▶ [Description of the task]
Pull out the lines from the one containing "This screenshot has" through the last of the rows, both included, and reproduce them verbatim. Leave out the pictures.

[Rows for pointing at spots in documents and screenshots]
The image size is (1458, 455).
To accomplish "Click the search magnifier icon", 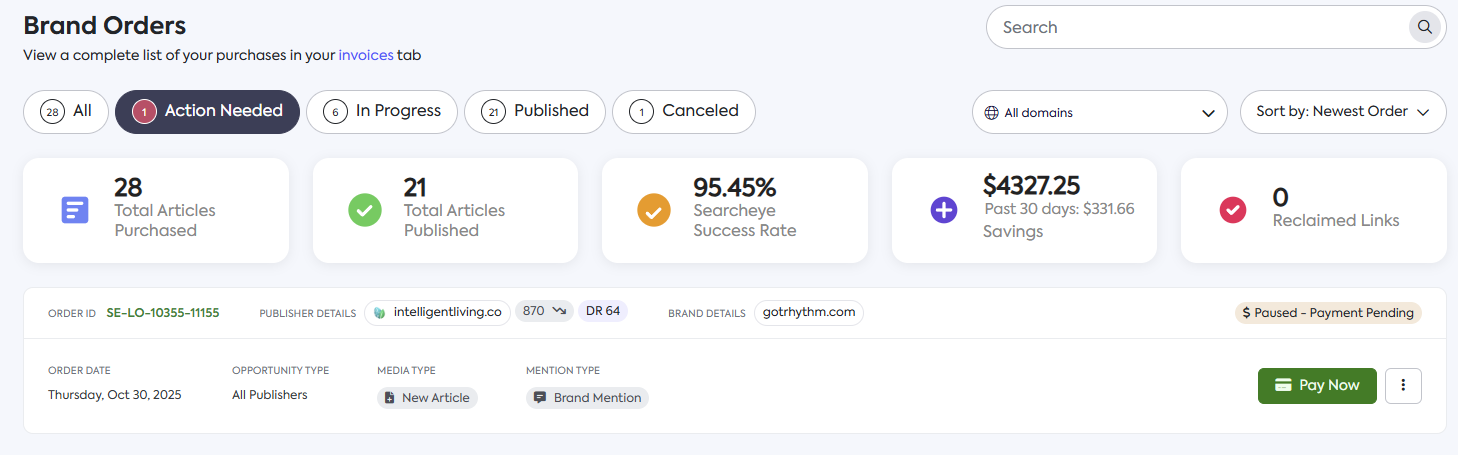I will (x=1423, y=27).
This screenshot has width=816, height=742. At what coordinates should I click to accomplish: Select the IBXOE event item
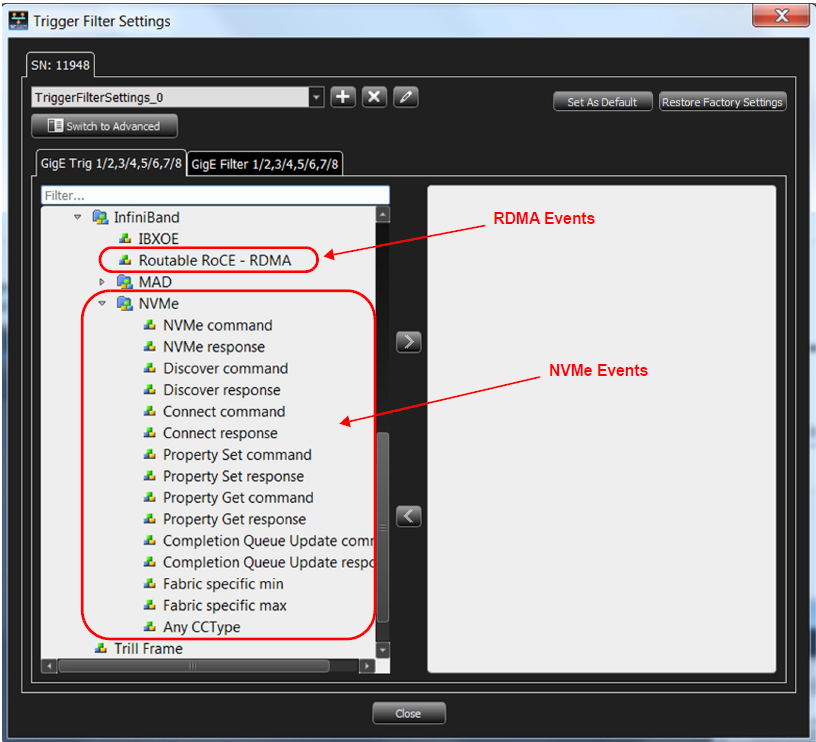click(158, 239)
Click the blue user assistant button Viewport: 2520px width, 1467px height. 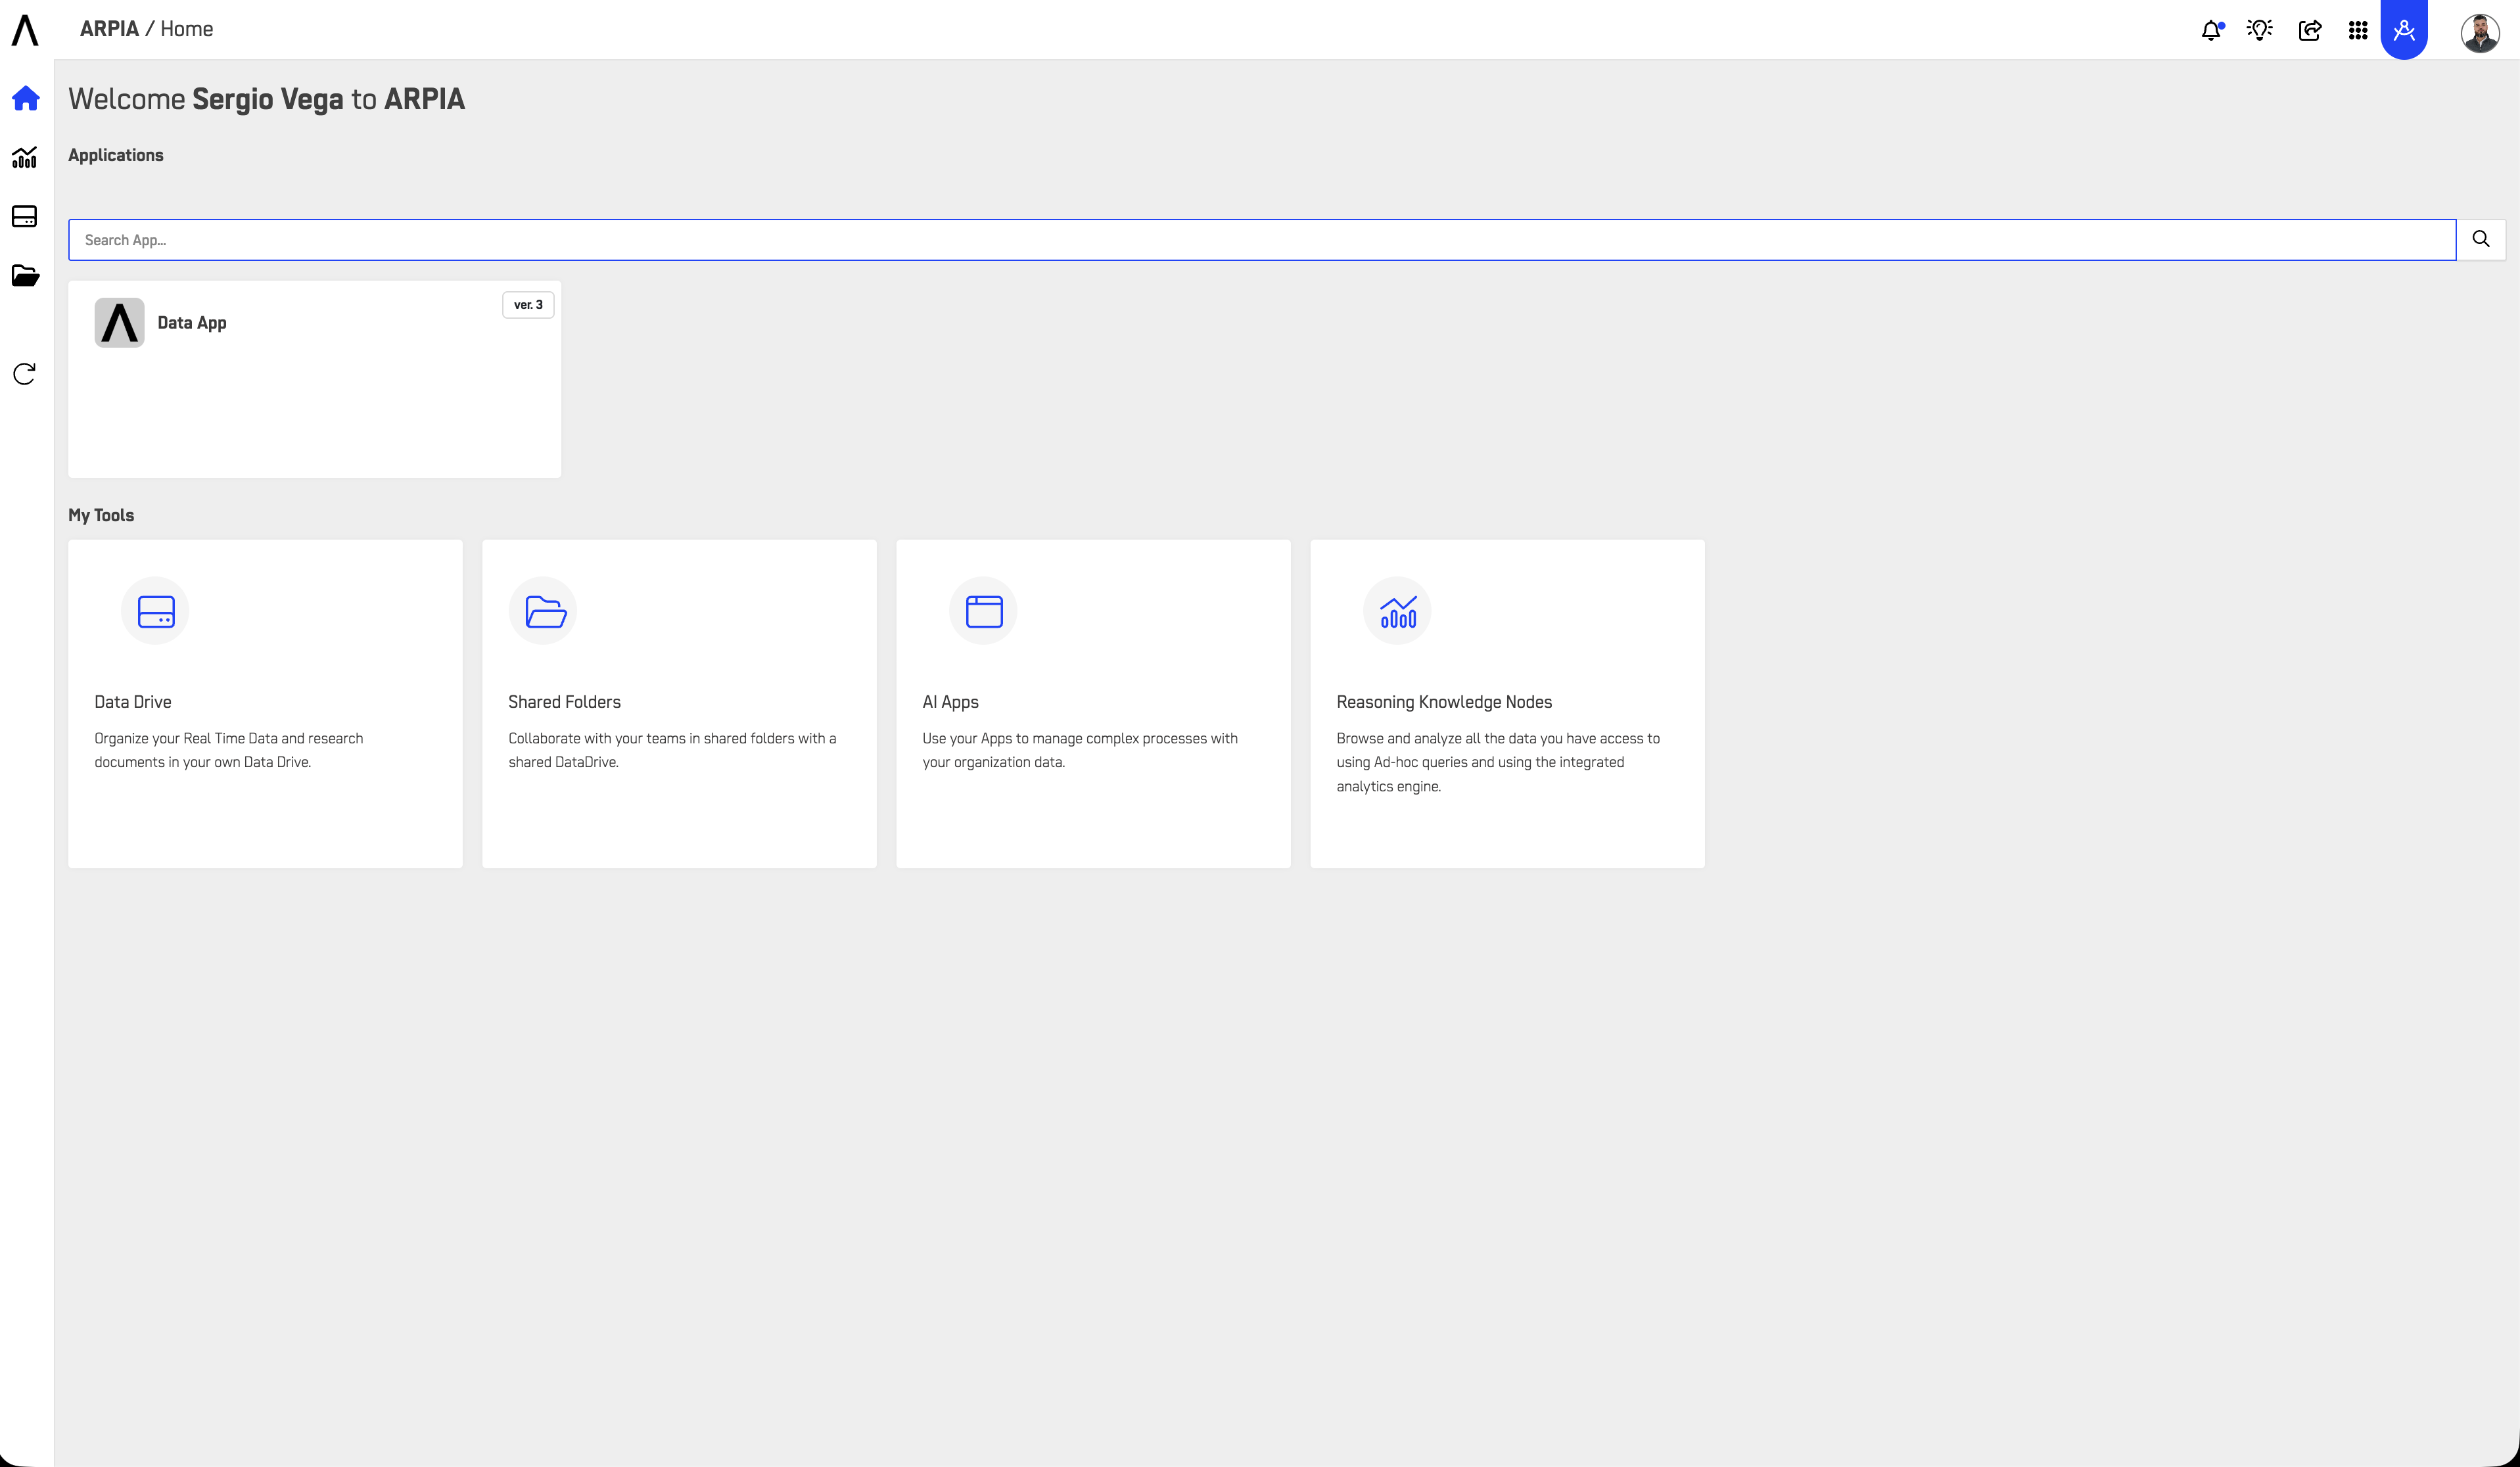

▶ [Complete answer]
This screenshot has width=816, height=742. At what coordinates should I click to accomplish: Select the IBXOE event item
click(158, 239)
Click the blue user assistant button Viewport: 2520px width, 1467px height. 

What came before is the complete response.